Output the listing below in full, exactly as written.

→ MATERIAL PROVIDED
*** Block opens ***
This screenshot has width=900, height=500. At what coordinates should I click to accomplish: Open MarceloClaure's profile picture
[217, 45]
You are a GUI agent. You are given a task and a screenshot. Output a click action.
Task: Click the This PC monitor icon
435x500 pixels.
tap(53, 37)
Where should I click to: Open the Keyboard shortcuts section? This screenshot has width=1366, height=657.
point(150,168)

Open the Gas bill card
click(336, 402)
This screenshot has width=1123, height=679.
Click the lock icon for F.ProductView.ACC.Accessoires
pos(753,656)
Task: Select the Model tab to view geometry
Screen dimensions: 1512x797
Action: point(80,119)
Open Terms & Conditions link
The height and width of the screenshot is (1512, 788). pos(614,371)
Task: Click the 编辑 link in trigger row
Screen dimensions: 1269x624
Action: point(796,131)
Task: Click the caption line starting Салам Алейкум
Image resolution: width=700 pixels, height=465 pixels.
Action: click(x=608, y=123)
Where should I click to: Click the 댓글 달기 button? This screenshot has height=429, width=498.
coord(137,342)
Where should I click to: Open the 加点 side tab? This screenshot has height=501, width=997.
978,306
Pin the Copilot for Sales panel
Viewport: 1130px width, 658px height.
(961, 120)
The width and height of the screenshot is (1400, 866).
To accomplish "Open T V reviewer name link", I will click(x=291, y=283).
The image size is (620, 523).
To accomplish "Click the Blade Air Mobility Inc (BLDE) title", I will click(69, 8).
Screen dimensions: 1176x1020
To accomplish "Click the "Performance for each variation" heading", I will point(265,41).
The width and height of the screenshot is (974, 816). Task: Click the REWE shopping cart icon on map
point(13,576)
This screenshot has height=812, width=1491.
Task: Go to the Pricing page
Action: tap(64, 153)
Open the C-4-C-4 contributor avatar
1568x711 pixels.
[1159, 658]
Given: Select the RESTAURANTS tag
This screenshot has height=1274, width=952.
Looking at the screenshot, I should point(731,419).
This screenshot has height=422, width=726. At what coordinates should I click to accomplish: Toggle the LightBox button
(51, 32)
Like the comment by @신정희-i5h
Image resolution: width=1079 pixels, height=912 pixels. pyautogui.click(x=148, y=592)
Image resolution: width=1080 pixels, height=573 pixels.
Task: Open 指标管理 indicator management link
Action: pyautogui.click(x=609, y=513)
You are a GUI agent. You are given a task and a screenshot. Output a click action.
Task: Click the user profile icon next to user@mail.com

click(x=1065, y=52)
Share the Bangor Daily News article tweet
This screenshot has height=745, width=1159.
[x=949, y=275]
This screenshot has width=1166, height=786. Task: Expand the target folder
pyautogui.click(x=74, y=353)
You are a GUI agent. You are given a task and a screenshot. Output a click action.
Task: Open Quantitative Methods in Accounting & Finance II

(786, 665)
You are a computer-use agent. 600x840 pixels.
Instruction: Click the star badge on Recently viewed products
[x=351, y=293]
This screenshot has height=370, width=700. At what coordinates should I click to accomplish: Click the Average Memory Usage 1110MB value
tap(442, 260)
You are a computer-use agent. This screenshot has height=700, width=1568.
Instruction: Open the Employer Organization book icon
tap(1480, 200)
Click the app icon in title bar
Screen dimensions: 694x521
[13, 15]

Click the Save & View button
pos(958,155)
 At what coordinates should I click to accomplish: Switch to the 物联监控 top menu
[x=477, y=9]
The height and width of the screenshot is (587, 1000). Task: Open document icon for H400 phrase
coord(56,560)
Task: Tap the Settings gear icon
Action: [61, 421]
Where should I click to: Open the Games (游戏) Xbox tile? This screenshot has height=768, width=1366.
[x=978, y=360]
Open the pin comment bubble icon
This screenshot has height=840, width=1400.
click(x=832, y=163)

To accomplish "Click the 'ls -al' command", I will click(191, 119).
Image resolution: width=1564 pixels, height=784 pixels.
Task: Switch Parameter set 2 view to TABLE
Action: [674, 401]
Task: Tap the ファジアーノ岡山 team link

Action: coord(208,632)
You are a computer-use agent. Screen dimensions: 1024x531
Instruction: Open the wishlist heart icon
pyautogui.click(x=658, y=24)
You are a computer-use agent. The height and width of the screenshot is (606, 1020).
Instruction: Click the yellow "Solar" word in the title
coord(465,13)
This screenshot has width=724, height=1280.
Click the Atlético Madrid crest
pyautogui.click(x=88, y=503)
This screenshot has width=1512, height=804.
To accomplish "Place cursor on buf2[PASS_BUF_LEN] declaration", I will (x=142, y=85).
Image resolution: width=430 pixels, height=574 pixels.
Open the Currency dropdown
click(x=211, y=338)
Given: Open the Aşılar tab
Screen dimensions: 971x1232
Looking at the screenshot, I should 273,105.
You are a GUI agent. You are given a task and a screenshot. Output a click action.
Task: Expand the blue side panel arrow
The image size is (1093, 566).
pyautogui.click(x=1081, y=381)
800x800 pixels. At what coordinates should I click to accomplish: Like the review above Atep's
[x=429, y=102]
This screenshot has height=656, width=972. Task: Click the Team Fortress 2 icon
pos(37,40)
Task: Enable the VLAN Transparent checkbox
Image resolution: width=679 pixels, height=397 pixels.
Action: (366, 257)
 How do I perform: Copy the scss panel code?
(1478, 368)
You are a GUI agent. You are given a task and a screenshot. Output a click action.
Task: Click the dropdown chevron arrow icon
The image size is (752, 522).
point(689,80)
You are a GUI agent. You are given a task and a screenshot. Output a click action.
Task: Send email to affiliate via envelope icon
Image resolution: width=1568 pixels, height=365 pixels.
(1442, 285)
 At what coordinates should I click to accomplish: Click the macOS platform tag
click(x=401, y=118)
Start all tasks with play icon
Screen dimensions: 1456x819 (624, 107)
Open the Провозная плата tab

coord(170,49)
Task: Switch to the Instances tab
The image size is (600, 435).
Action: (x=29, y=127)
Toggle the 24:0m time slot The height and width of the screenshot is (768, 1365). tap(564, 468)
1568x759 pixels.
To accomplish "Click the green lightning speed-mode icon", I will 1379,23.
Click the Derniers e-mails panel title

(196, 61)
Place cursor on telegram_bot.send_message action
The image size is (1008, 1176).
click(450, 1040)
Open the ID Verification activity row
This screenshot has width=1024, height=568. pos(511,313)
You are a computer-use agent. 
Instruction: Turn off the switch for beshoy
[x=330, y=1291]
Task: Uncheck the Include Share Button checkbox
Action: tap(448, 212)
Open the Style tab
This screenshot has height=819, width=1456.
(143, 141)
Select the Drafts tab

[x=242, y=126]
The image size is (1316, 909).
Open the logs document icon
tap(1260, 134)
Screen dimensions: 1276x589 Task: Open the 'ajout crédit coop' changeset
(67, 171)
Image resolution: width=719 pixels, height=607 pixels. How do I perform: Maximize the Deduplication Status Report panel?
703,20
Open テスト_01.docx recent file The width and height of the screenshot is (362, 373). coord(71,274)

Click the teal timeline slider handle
*** Block closes ***
→ SOLUTION FOR THIS TASK
This screenshot has width=900, height=500. At what coordinates should I click to accomplish: Open MarceloClaure's profile picture
[217, 45]
You are a GUI agent. You are given a task and a screenshot. Output a click action.
Task: Click the This PC monitor icon
435x500 pixels.
tap(53, 37)
Where should I click to: Open the Keyboard shortcuts section? This screenshot has width=1366, height=657.
point(150,168)

Open the Gas bill card
click(336, 402)
This screenshot has width=1123, height=679.
Click the lock icon for F.ProductView.ACC.Accessoires
pos(753,656)
Task: Select the Model tab to view geometry
Screen dimensions: 1512x797
Action: point(80,119)
Open Terms & Conditions link
The height and width of the screenshot is (1512, 788). pos(614,371)
Task: Click the 编辑 link in trigger row
Screen dimensions: 1269x624
Action: point(796,131)
Task: Click the caption line starting Салам Алейкум
Image resolution: width=700 pixels, height=465 pixels.
Action: click(x=608, y=123)
Where should I click to: Click the 댓글 달기 button? This screenshot has height=429, width=498.
coord(137,342)
Where should I click to: Open the 加点 side tab? This screenshot has height=501, width=997.
978,306
Pin the Copilot for Sales panel
Viewport: 1130px width, 658px height.
(961, 120)
The width and height of the screenshot is (1400, 866).
To accomplish "Open T V reviewer name link", I will click(x=291, y=283).
The image size is (620, 523).
To accomplish "Click the Blade Air Mobility Inc (BLDE) title", I will click(69, 8).
Screen dimensions: 1176x1020
To accomplish "Click the "Performance for each variation" heading", I will point(265,41).
The width and height of the screenshot is (974, 816). Task: Click the REWE shopping cart icon on map
point(13,576)
This screenshot has height=812, width=1491.
Task: Go to the Pricing page
Action: tap(64, 153)
Open the C-4-C-4 contributor avatar
1568x711 pixels.
[1159, 658]
Given: Select the RESTAURANTS tag
This screenshot has height=1274, width=952.
Looking at the screenshot, I should point(731,419).
This screenshot has height=422, width=726. At what coordinates should I click to accomplish: Toggle the LightBox button
(51, 32)
Like the comment by @신정희-i5h
Image resolution: width=1079 pixels, height=912 pixels. pyautogui.click(x=148, y=592)
Image resolution: width=1080 pixels, height=573 pixels.
Task: Open 指标管理 indicator management link
Action: pyautogui.click(x=609, y=513)
You are a GUI agent. You are given a task and a screenshot. Output a click action.
Task: Click the user profile icon next to user@mail.com

click(x=1065, y=52)
Share the Bangor Daily News article tweet
This screenshot has height=745, width=1159.
[x=949, y=275]
This screenshot has width=1166, height=786. Task: Expand the target folder
pyautogui.click(x=74, y=353)
You are a GUI agent. You are given a task and a screenshot. Output a click action.
Task: Open Quantitative Methods in Accounting & Finance II

(786, 665)
You are a computer-use agent. 600x840 pixels.
Instruction: Click the star badge on Recently viewed products
[x=351, y=293]
This screenshot has height=370, width=700. At what coordinates should I click to accomplish: Click the Average Memory Usage 1110MB value
tap(442, 260)
You are a computer-use agent. This screenshot has height=700, width=1568.
Instruction: Open the Employer Organization book icon
tap(1480, 200)
Click the app icon in title bar
Screen dimensions: 694x521
[13, 15]

Click the Save & View button
pos(958,155)
 At what coordinates should I click to accomplish: Switch to the 物联监控 top menu
[x=477, y=9]
The height and width of the screenshot is (587, 1000). Task: Open document icon for H400 phrase
coord(56,560)
Task: Tap the Settings gear icon
Action: [61, 421]
Where should I click to: Open the Games (游戏) Xbox tile? This screenshot has height=768, width=1366.
[x=978, y=360]
Open the pin comment bubble icon
This screenshot has height=840, width=1400.
click(x=832, y=163)

To accomplish "Click the 'ls -al' command", I will click(191, 119).
Image resolution: width=1564 pixels, height=784 pixels.
Task: Switch Parameter set 2 view to TABLE
Action: [674, 401]
Task: Tap the ファジアーノ岡山 team link

Action: coord(208,632)
You are a computer-use agent. Screen dimensions: 1024x531
Instruction: Open the wishlist heart icon
pyautogui.click(x=658, y=24)
You are a computer-use agent. The height and width of the screenshot is (606, 1020).
Instruction: Click the yellow "Solar" word in the title
coord(465,13)
This screenshot has width=724, height=1280.
Click the Atlético Madrid crest
pyautogui.click(x=88, y=503)
This screenshot has width=1512, height=804.
To accomplish "Place cursor on buf2[PASS_BUF_LEN] declaration", I will (x=142, y=85).
Image resolution: width=430 pixels, height=574 pixels.
Open the Currency dropdown
click(x=211, y=338)
Given: Open the Aşılar tab
Screen dimensions: 971x1232
Looking at the screenshot, I should 273,105.
You are a GUI agent. You are given a task and a screenshot. Output a click action.
Task: Expand the blue side panel arrow
The image size is (1093, 566).
pyautogui.click(x=1081, y=381)
800x800 pixels. At what coordinates should I click to accomplish: Like the review above Atep's
[x=429, y=102]
This screenshot has height=656, width=972. Task: Click the Team Fortress 2 icon
pos(37,40)
Task: Enable the VLAN Transparent checkbox
Image resolution: width=679 pixels, height=397 pixels.
Action: (366, 257)
 How do I perform: Copy the scss panel code?
(1478, 368)
You are a GUI agent. You are given a task and a screenshot. Output a click action.
Task: Click the dropdown chevron arrow icon
The image size is (752, 522).
point(689,80)
You are a GUI agent. You are given a task and a screenshot. Output a click action.
Task: Send email to affiliate via envelope icon
Image resolution: width=1568 pixels, height=365 pixels.
(1442, 285)
 At what coordinates should I click to accomplish: Click the macOS platform tag
click(x=401, y=118)
Start all tasks with play icon
Screen dimensions: 1456x819 (624, 107)
Open the Провозная плата tab

coord(170,49)
Task: Switch to the Instances tab
The image size is (600, 435).
Action: (x=29, y=127)
Toggle the 24:0m time slot The height and width of the screenshot is (768, 1365). tap(564, 468)
1568x759 pixels.
To accomplish "Click the green lightning speed-mode icon", I will 1379,23.
Click the Derniers e-mails panel title

(196, 61)
Place cursor on telegram_bot.send_message action
The image size is (1008, 1176).
click(450, 1040)
Open the ID Verification activity row
This screenshot has width=1024, height=568. pos(511,313)
You are a computer-use agent. 
Instruction: Turn off the switch for beshoy
[x=330, y=1291]
Task: Uncheck the Include Share Button checkbox
Action: tap(448, 212)
Open the Style tab
This screenshot has height=819, width=1456.
(143, 141)
Select the Drafts tab

[x=242, y=126]
The image size is (1316, 909).
Open the logs document icon
tap(1260, 134)
Screen dimensions: 1276x589 Task: Open the 'ajout crédit coop' changeset
(67, 171)
Image resolution: width=719 pixels, height=607 pixels. How do I perform: Maximize the Deduplication Status Report panel?
703,20
Open テスト_01.docx recent file The width and height of the screenshot is (362, 373). coord(71,274)

Click the teal timeline slider handle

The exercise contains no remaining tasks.